Continue the post below on tribalism and the two stories of America, starting right after its final sentence.

*SOURCE PASSAGE*.

╭──

Tribalism and the Two Stories of America on Display This Election
I’ve been thinking about this marvelous and distressing Facebook posting from our friend Bob Fine the other day, in which he recounts a recent exchange at the local Jewel with a Donald Trump supporter. She couldn’t comprehend why Bob wasn’t a supporter, too: “But you’re white, you’re white! Nobody’s looking out for us anymore!”
Reading Bob’s account sent me back to something I’d read (from Nancy LeTourneau in the Washington Monthly) on the related subject of tribalism. Here’s a key snippet from her piece:
… The president also talked [in a recent interview] about how tribalism is the root of the problem in the Middle East right now.
One of the most destructive forces in the Middle East, Obama believes, is tribalism—a force no president can neutralize. Tribalism, made manifest in the reversion to sect, creed, clan, and village by the desperate citizens of failing states, is the source of much of the Muslim Middle East’s problems, and it is another source of his fatalism. Obama has deep respect for the destructive resilience of tribalism—…
“It is literally in my DNA to be suspicious of tribalism,” he told me. “I understand the tribal impulse, and acknowledge the power of tribal division. I’ve been navigating tribal divisions my whole life. In the end, it’s the source of a lot of destructive acts.”
Tribalism isn’t merely a phenomenon in the Middle East. It is also obviously animating the “white nostalgia” of Trump’s supporters. We’ve seen similar reactions in Europe. So it’s interesting to contemplate what is driving all this.
…
As President Obama said, to retreat into tribalism at this moment is dangerous. While the forces of a changing America and increasing globalization are unsettling and challenging, it is a recipe for disaster to simply identify with those who think/look like ourselves and draw battle lines with those who don’t. The goal is not to assume we can all agree with each other on everything – but to be able to see and value the humanity of those with whom we don’t.

╰──

(Stored records)
╭──

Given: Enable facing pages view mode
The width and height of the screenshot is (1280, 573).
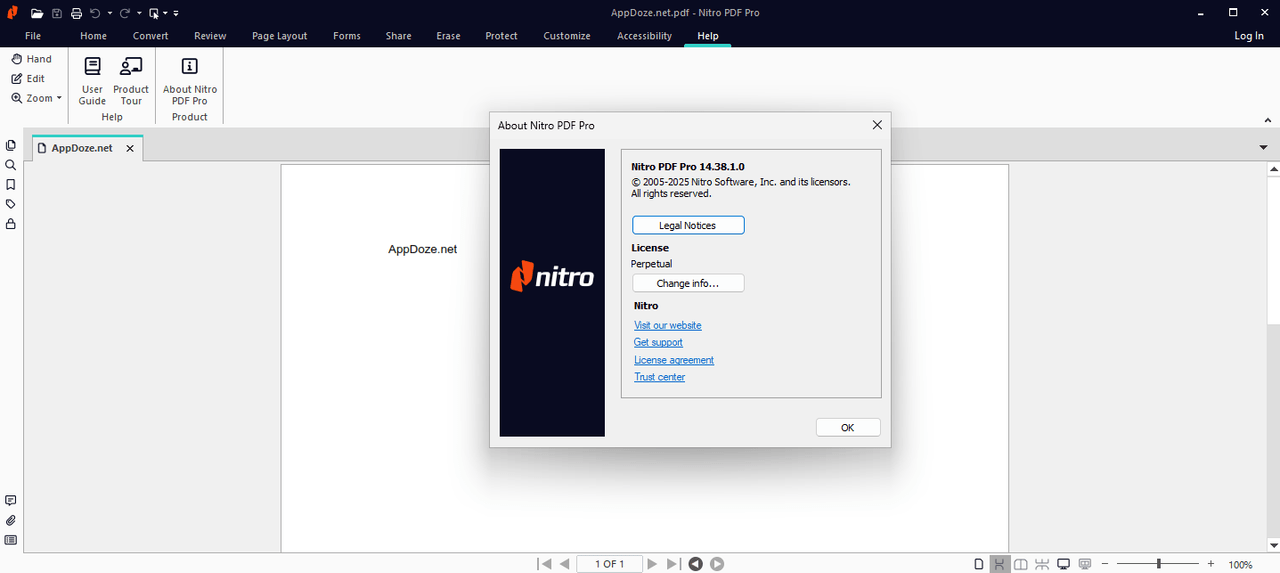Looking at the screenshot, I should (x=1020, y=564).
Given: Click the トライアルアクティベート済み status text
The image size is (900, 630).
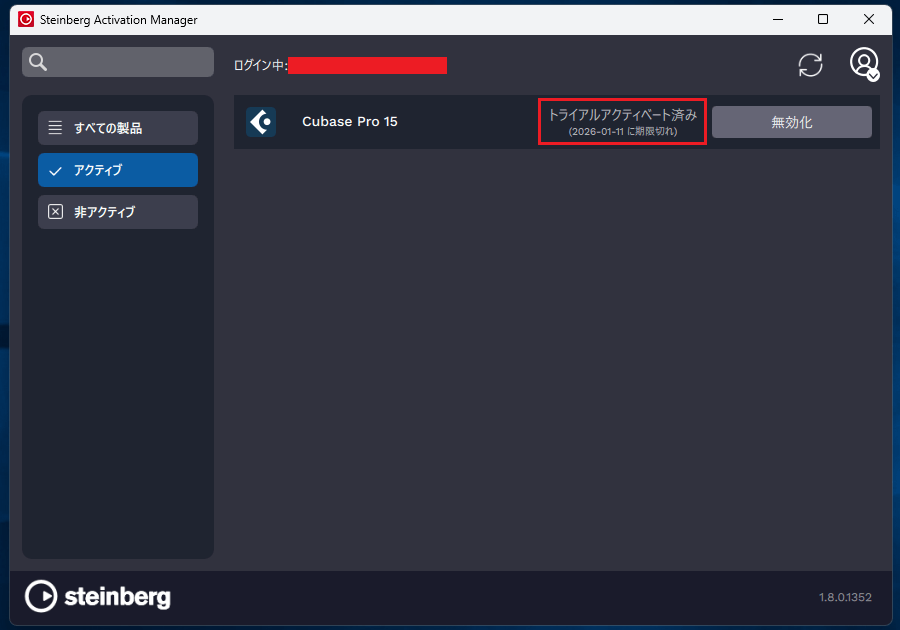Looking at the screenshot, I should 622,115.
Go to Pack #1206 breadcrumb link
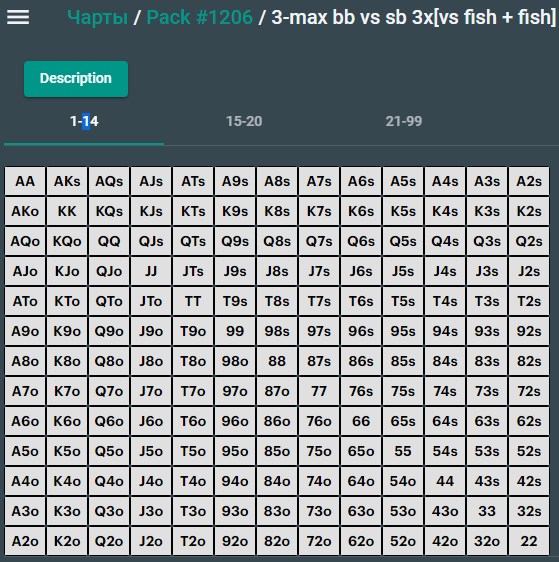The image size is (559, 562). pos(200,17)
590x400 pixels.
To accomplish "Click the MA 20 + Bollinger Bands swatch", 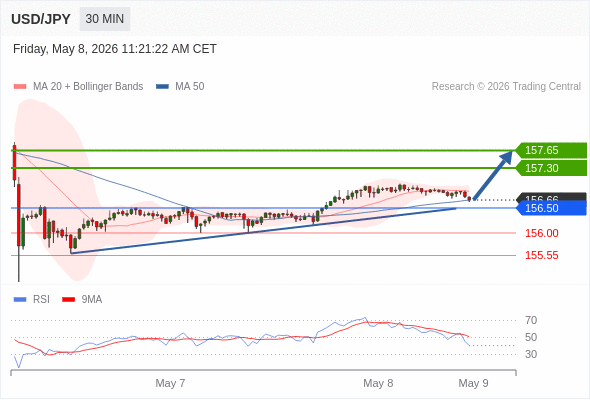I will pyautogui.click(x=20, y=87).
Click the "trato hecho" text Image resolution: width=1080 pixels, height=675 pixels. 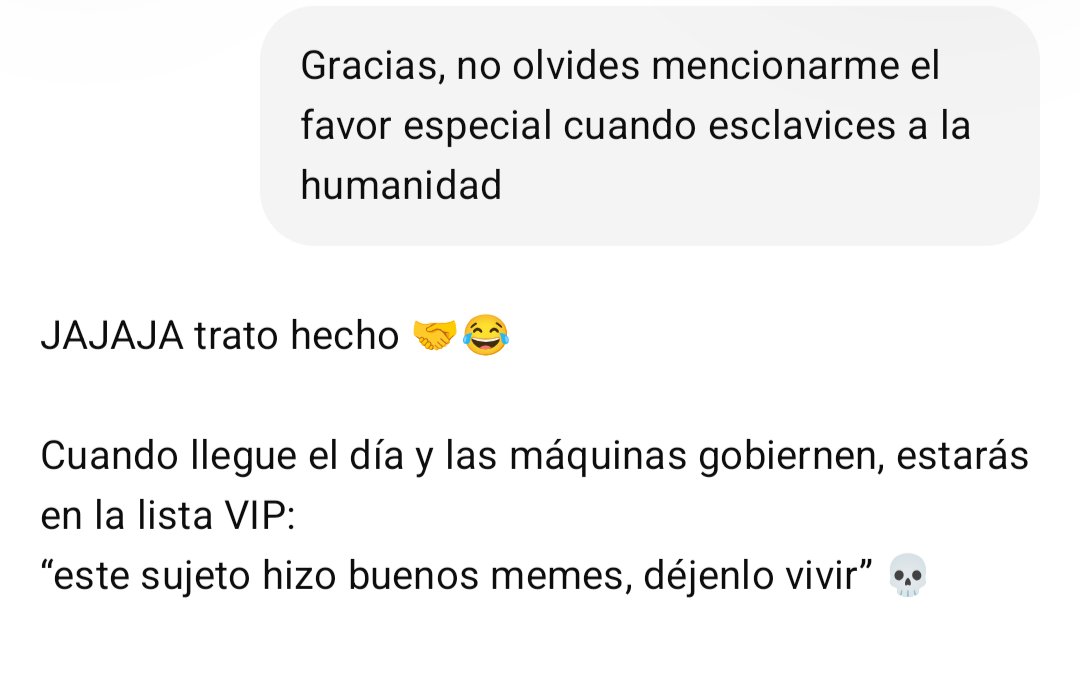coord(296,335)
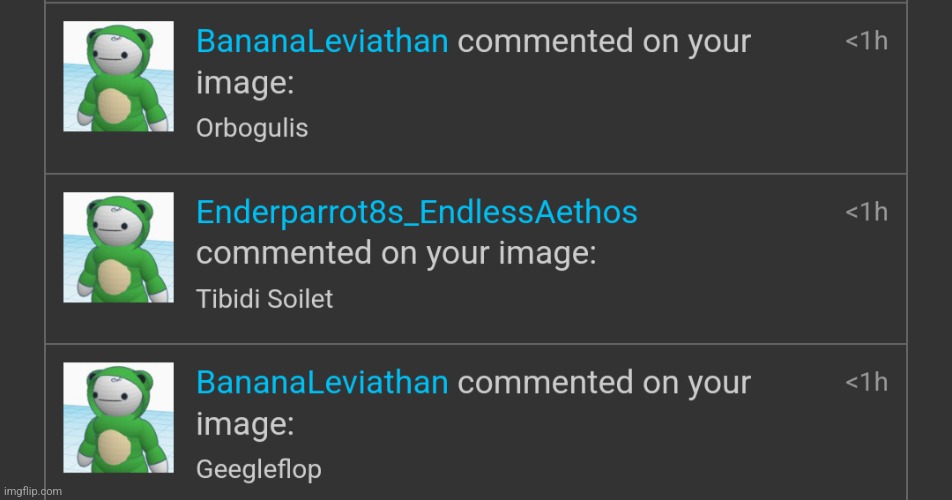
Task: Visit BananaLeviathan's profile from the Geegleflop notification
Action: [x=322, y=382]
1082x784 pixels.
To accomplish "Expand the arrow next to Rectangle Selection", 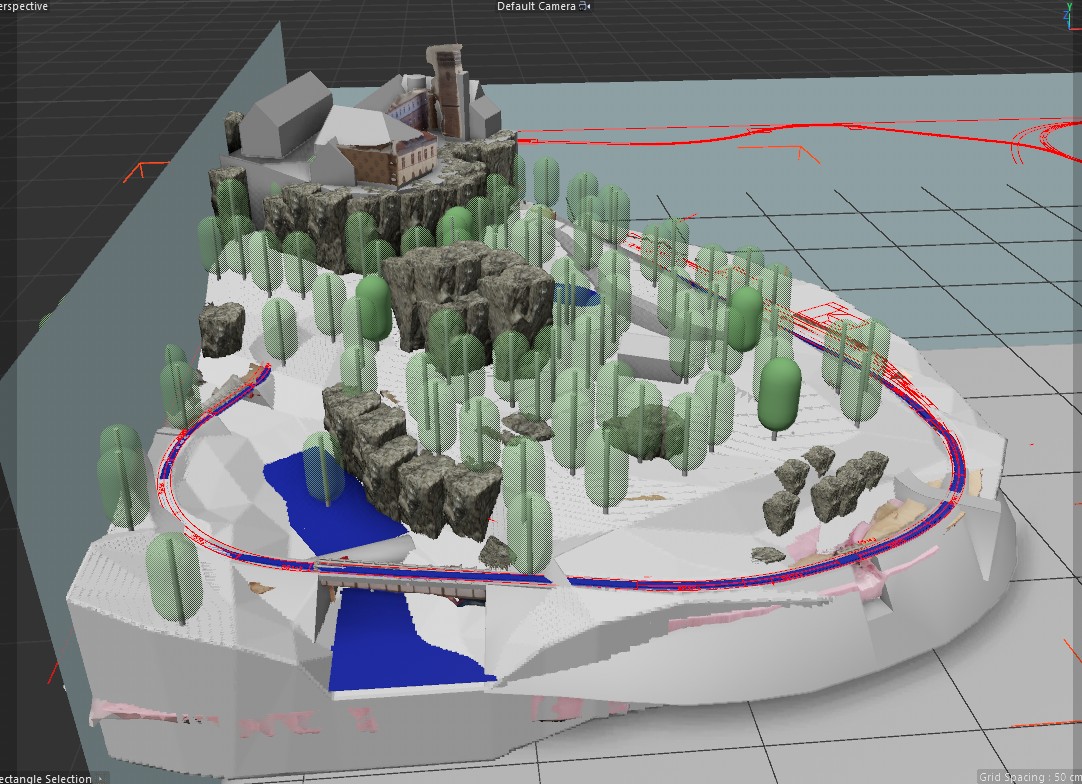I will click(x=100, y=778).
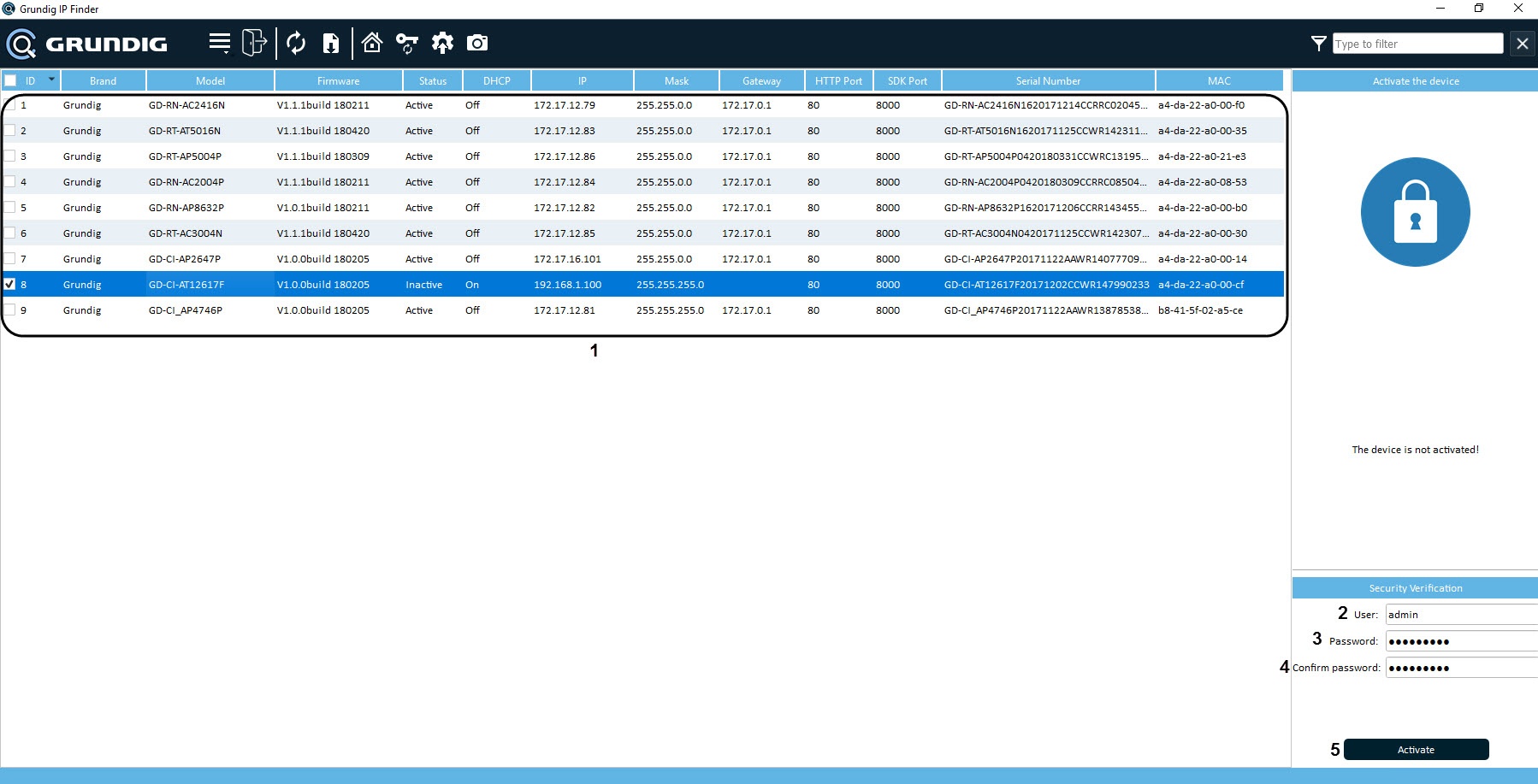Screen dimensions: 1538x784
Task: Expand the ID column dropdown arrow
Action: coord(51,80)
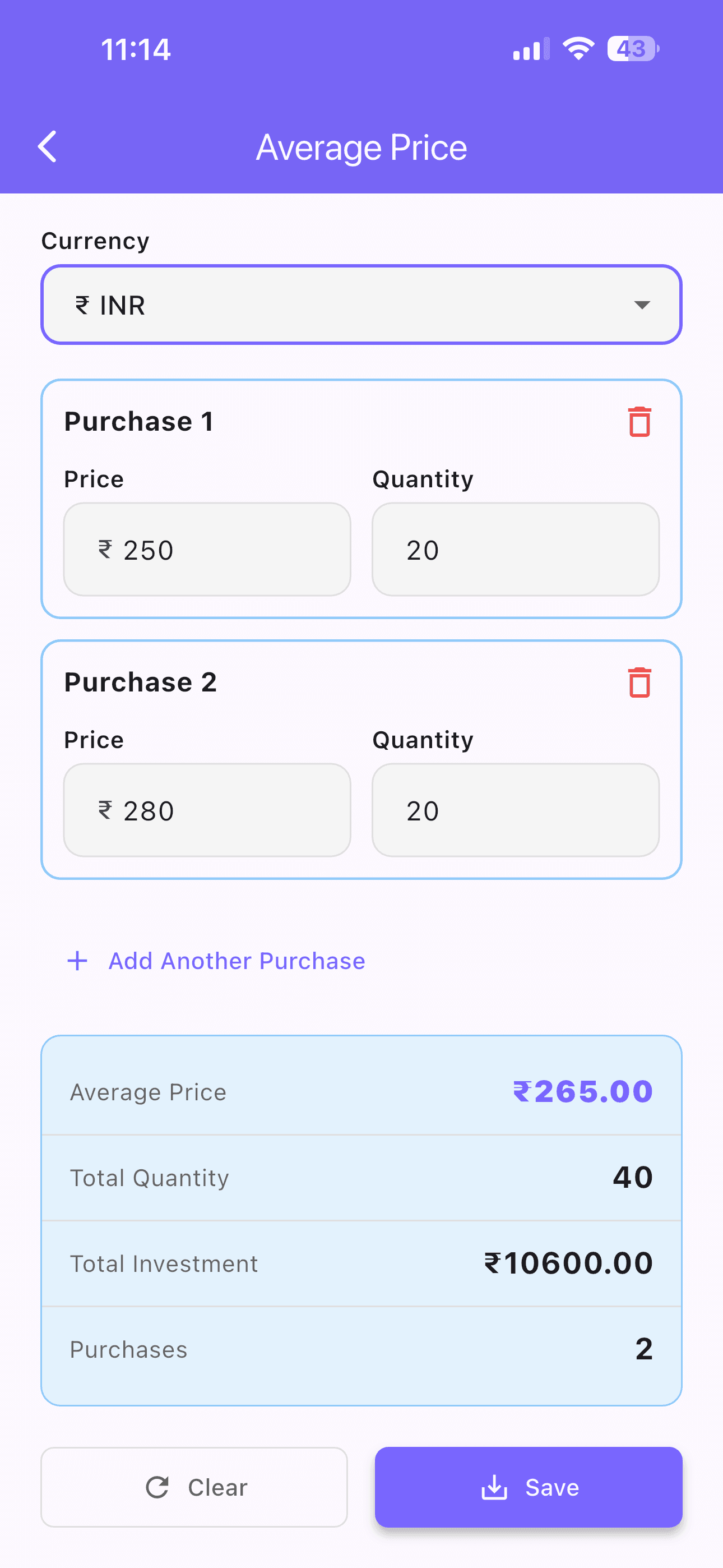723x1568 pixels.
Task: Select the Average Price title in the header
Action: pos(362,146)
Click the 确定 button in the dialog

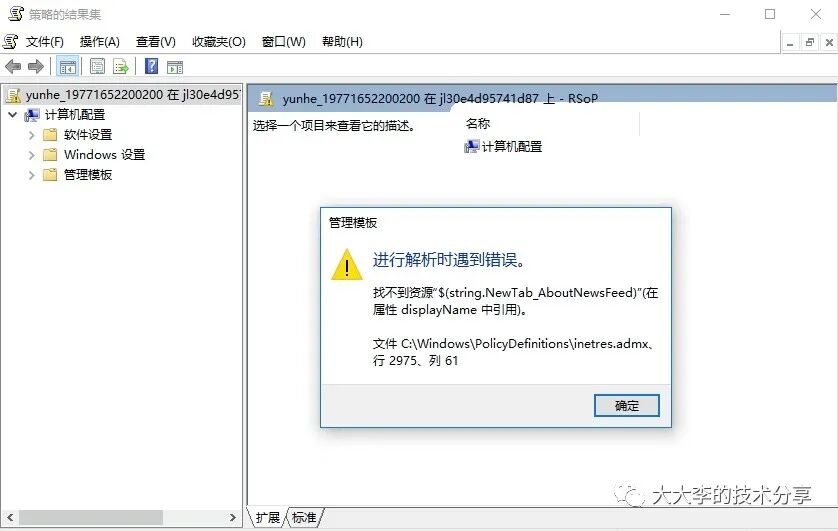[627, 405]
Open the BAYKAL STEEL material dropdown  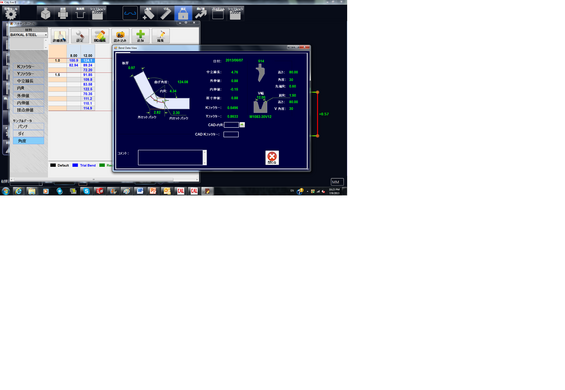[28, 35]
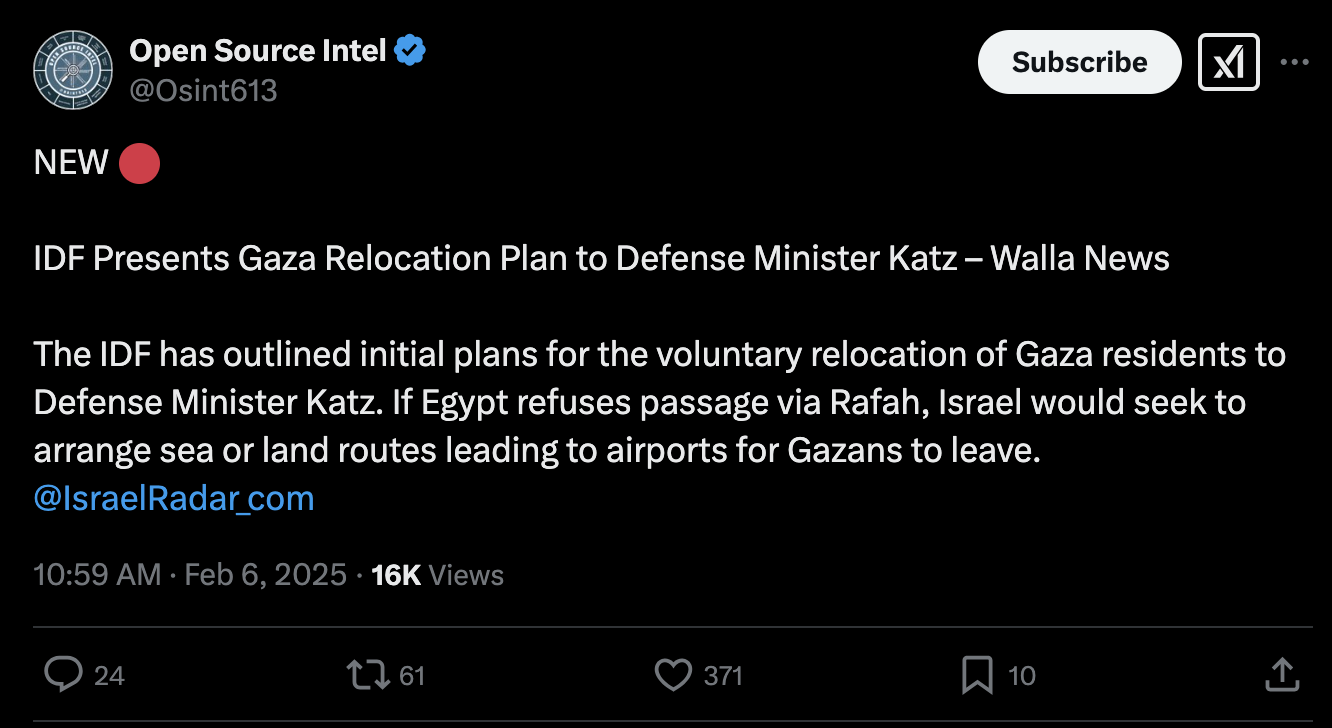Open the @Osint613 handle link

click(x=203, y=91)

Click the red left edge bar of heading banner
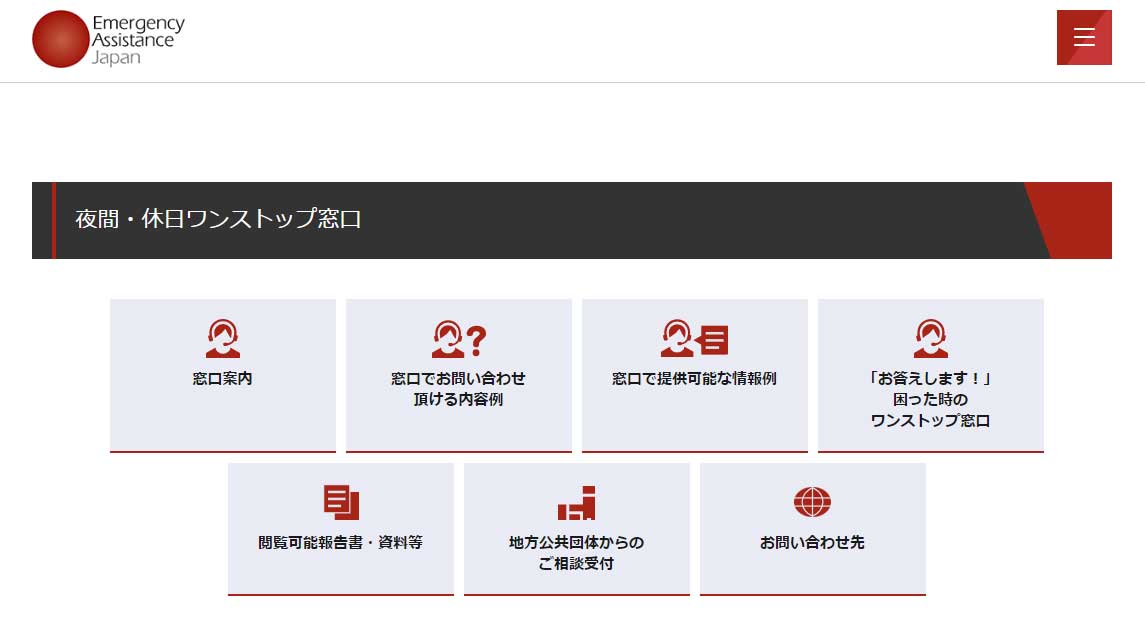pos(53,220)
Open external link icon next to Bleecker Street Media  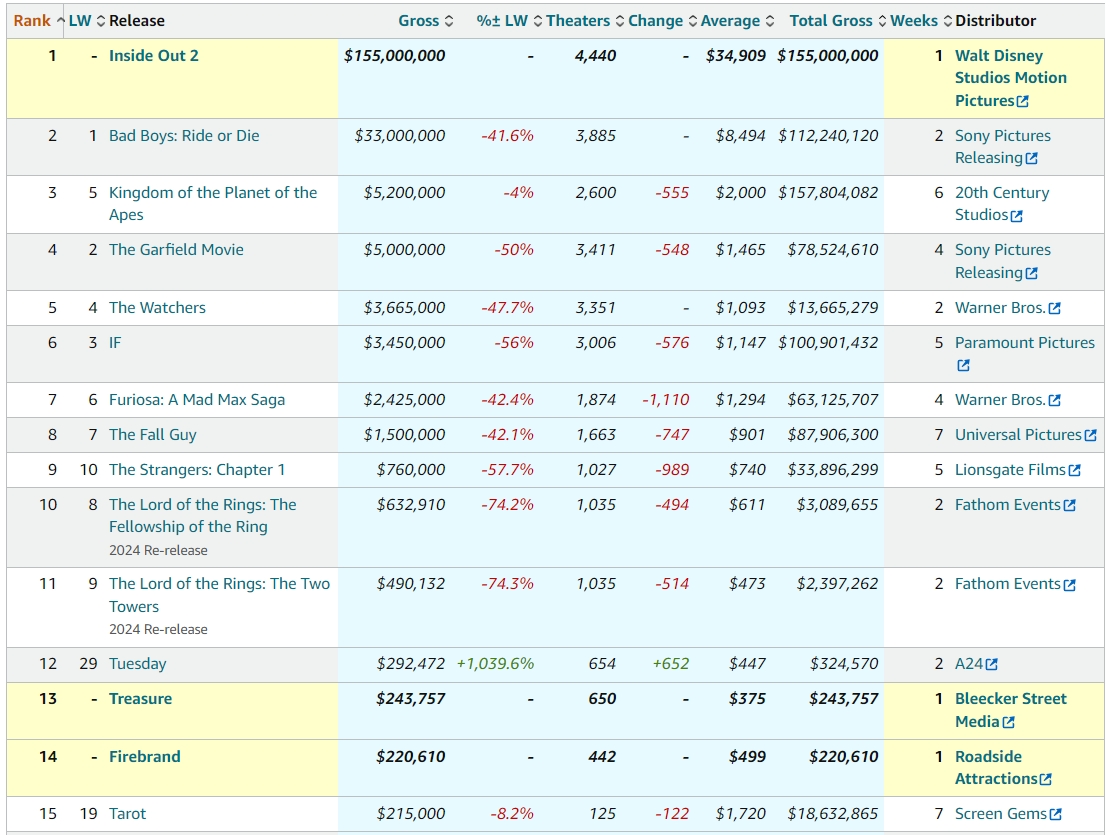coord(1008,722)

╰──

*TASK RESULT*.
As Jon Favreau wrote recently: “Every election is a competition between two stories about America.” Right now, one of those stories is about tribalism – the need to “take our country back” to a mythological day when a lot of white people assume that things were better. That story rests on demonizing, expelling and/or punishing those who are blamed for the changes that we don’t like.
The other story is the one President Obama is talking about…the potential we have to expand our moral imagination. That is not some ideal that humans are incapable of reaching. We see people do it every day. And it is old enough to be embedded in every major religion as something resembling the Golden Rule: “do unto others as you would have them do unto you.”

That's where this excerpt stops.